(Saved data entries)
------------
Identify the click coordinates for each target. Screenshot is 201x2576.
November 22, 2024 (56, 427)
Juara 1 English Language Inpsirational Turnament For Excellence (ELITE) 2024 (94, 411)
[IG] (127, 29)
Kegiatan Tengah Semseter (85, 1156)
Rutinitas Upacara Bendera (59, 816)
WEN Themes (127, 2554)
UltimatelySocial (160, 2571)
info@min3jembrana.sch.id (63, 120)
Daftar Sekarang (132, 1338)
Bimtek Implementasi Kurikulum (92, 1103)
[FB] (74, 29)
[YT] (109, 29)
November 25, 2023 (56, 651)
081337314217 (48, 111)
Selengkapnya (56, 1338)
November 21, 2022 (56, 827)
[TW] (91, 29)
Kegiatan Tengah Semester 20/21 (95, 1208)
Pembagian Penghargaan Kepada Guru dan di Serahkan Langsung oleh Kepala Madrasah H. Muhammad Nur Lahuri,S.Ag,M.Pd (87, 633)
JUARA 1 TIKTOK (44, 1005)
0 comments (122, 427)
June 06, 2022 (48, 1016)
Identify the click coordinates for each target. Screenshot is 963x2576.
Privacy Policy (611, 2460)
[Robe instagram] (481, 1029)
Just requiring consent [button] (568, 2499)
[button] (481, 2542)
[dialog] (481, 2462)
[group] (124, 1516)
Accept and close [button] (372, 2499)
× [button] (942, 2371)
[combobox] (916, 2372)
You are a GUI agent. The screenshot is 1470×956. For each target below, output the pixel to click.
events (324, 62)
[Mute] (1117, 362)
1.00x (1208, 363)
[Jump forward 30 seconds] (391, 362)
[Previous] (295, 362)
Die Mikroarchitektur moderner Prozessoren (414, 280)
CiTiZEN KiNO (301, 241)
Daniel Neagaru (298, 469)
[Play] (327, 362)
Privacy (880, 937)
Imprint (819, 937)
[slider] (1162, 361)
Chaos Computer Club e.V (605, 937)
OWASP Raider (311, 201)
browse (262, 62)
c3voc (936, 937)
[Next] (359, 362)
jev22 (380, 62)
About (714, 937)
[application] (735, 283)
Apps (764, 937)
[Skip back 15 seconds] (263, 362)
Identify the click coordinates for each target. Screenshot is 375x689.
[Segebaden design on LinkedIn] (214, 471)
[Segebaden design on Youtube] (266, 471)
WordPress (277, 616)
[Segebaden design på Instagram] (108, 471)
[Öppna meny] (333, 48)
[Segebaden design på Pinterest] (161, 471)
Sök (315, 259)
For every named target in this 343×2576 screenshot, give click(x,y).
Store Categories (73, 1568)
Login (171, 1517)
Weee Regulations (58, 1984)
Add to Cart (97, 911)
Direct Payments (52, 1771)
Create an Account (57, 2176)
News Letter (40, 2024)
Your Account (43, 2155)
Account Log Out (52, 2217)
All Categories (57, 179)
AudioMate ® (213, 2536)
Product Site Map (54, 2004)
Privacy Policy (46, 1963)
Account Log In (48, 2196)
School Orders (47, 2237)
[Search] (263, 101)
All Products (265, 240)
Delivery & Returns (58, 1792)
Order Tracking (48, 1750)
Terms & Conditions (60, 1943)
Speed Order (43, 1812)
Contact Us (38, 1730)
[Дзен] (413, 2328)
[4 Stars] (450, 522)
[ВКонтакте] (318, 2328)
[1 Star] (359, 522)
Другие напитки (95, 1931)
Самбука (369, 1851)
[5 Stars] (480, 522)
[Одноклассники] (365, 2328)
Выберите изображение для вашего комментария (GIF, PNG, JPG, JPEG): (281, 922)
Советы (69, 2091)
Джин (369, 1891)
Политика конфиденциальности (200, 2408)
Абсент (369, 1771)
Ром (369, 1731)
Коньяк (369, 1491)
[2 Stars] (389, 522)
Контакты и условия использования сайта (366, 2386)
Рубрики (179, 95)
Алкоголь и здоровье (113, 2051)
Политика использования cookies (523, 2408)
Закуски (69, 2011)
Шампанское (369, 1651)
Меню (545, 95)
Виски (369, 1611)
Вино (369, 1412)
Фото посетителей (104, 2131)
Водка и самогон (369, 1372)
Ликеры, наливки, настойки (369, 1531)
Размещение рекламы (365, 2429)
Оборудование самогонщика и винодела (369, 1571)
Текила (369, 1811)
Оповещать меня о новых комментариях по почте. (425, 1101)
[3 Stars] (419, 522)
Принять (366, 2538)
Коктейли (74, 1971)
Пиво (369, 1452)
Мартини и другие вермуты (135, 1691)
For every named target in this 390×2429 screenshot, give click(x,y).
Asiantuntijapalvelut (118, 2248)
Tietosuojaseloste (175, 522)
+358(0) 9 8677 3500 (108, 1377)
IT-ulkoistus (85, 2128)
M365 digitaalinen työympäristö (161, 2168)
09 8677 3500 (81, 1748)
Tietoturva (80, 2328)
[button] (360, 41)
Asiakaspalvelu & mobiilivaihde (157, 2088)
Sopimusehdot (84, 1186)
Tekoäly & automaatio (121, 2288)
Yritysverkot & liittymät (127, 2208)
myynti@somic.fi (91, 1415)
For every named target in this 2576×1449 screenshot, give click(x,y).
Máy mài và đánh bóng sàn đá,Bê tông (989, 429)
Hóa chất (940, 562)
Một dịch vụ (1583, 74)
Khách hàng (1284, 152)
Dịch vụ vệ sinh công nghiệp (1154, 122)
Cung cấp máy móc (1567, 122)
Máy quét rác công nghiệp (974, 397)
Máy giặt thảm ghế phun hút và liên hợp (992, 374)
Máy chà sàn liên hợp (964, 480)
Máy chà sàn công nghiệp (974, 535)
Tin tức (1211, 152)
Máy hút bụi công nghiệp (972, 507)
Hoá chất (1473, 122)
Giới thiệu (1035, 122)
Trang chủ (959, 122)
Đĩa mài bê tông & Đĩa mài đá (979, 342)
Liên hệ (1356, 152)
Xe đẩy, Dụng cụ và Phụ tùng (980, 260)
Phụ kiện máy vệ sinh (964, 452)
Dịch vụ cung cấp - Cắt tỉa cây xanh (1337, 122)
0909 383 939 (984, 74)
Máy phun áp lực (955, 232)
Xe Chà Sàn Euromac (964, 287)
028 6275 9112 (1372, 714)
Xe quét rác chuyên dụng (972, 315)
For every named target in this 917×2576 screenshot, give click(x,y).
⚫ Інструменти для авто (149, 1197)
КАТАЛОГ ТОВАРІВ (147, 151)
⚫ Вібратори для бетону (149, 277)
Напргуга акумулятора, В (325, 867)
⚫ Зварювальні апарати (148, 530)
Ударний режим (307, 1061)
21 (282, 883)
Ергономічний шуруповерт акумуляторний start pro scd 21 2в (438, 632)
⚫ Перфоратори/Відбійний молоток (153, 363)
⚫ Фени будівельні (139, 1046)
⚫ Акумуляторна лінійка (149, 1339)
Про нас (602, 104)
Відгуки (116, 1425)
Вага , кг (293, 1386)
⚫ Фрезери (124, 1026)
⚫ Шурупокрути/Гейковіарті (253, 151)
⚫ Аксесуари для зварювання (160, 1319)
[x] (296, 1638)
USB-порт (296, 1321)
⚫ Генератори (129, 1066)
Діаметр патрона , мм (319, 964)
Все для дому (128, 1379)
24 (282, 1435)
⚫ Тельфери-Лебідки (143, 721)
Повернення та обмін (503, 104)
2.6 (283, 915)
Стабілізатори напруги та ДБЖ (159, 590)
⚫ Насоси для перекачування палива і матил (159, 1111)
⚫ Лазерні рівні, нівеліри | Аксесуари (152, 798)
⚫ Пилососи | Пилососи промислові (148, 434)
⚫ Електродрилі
------------
#### DIRECTIONS:
Read through the data and copy every line where "Privacy" shows up.

#### WRITTEN ANSWER:
Privacy Policy (611, 2460)
Privacy (880, 937)
Privacy Policy (46, 1963)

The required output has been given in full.